| EXERCISE AIM |
Every record below needs to be printed again exactly.

| DATA FOR PROCESSING |
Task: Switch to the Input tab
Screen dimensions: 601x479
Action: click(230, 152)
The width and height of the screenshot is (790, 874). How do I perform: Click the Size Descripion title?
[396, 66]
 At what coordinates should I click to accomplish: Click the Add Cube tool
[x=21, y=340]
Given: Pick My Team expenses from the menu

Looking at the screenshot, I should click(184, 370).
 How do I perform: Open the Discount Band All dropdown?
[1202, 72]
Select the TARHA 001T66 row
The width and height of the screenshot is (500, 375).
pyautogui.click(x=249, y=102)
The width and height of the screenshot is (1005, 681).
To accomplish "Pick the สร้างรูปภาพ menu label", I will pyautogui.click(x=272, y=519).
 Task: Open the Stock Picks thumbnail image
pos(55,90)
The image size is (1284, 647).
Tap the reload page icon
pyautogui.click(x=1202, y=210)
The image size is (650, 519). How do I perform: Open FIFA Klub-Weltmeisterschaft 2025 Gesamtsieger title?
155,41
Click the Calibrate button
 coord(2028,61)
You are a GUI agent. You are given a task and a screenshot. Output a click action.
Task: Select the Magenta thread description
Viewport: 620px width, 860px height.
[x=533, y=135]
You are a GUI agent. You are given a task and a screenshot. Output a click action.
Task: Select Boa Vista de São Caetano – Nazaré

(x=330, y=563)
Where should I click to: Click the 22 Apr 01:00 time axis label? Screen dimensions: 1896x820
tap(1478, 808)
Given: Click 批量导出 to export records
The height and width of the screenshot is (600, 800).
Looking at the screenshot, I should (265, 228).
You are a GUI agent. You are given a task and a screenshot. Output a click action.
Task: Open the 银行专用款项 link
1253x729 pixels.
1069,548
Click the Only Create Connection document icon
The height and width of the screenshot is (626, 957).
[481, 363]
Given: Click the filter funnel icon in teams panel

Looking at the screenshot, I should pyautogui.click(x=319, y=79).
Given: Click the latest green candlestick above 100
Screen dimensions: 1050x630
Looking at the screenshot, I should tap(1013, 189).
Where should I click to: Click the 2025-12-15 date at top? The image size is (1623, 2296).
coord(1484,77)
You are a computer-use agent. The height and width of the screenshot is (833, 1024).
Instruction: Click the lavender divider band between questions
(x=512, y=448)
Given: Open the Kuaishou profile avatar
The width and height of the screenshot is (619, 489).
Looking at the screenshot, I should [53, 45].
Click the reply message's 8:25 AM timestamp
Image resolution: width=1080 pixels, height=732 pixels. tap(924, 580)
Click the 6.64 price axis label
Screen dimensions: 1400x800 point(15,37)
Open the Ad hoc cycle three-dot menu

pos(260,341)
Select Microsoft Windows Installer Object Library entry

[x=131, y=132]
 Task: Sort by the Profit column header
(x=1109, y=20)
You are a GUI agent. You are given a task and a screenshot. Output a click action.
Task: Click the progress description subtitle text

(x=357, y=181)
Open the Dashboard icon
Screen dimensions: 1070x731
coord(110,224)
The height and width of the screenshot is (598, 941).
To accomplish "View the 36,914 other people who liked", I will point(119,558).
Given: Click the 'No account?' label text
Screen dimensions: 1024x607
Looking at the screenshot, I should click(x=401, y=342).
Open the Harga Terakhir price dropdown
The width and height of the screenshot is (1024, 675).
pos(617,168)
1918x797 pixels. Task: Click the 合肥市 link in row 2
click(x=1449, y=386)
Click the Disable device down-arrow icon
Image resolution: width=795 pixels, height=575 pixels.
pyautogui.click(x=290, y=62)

| ANSWER SPACE |
Task: Switch to the Input tab
Screen dimensions: 601x479
Action: click(230, 152)
The width and height of the screenshot is (790, 874). How do I perform: Click the Size Descripion title?
[396, 66]
 At what coordinates should I click to accomplish: Click the Add Cube tool
[x=21, y=340]
Given: Pick My Team expenses from the menu

Looking at the screenshot, I should click(184, 370).
 How do I perform: Open the Discount Band All dropdown?
[1202, 72]
Select the TARHA 001T66 row
The width and height of the screenshot is (500, 375).
pyautogui.click(x=249, y=102)
The width and height of the screenshot is (1005, 681).
To accomplish "Pick the สร้างรูปภาพ menu label", I will pyautogui.click(x=272, y=519).
 Task: Open the Stock Picks thumbnail image
pos(55,90)
The image size is (1284, 647).
Tap the reload page icon
pyautogui.click(x=1202, y=210)
The image size is (650, 519). How do I perform: Open FIFA Klub-Weltmeisterschaft 2025 Gesamtsieger title?
155,41
Click the Calibrate button
 coord(2028,61)
You are a GUI agent. You are given a task and a screenshot. Output a click action.
Task: Select the Magenta thread description
Viewport: 620px width, 860px height.
[x=533, y=135]
You are a GUI agent. You are given a task and a screenshot. Output a click action.
Task: Select Boa Vista de São Caetano – Nazaré

(x=330, y=563)
Where should I click to: Click the 22 Apr 01:00 time axis label? Screen dimensions: 1896x820
tap(1478, 808)
Given: Click 批量导出 to export records
The height and width of the screenshot is (600, 800).
Looking at the screenshot, I should (265, 228).
You are a GUI agent. You are given a task and a screenshot. Output a click action.
Task: Open the 银行专用款项 link
1253x729 pixels.
1069,548
Click the Only Create Connection document icon
The height and width of the screenshot is (626, 957).
[481, 363]
Given: Click the filter funnel icon in teams panel

Looking at the screenshot, I should pyautogui.click(x=319, y=79).
Given: Click the latest green candlestick above 100
Screen dimensions: 1050x630
Looking at the screenshot, I should tap(1013, 189).
Where should I click to: Click the 2025-12-15 date at top? The image size is (1623, 2296).
coord(1484,77)
You are a computer-use agent. The height and width of the screenshot is (833, 1024).
Instruction: Click the lavender divider band between questions
(x=512, y=448)
Given: Open the Kuaishou profile avatar
The width and height of the screenshot is (619, 489).
Looking at the screenshot, I should [53, 45].
Click the reply message's 8:25 AM timestamp
Image resolution: width=1080 pixels, height=732 pixels. tap(924, 580)
Click the 6.64 price axis label
Screen dimensions: 1400x800 point(15,37)
Open the Ad hoc cycle three-dot menu

pos(260,341)
Select Microsoft Windows Installer Object Library entry

[x=131, y=132]
 Task: Sort by the Profit column header
(x=1109, y=20)
You are a GUI agent. You are given a task and a screenshot. Output a click action.
Task: Click the progress description subtitle text

(x=357, y=181)
Open the Dashboard icon
Screen dimensions: 1070x731
coord(110,224)
The height and width of the screenshot is (598, 941).
To accomplish "View the 36,914 other people who liked", I will point(119,558).
Given: Click the 'No account?' label text
Screen dimensions: 1024x607
Looking at the screenshot, I should click(x=401, y=342).
Open the Harga Terakhir price dropdown
The width and height of the screenshot is (1024, 675).
pos(617,168)
1918x797 pixels. Task: Click the 合肥市 link in row 2
click(x=1449, y=386)
Click the Disable device down-arrow icon
Image resolution: width=795 pixels, height=575 pixels.
pyautogui.click(x=290, y=62)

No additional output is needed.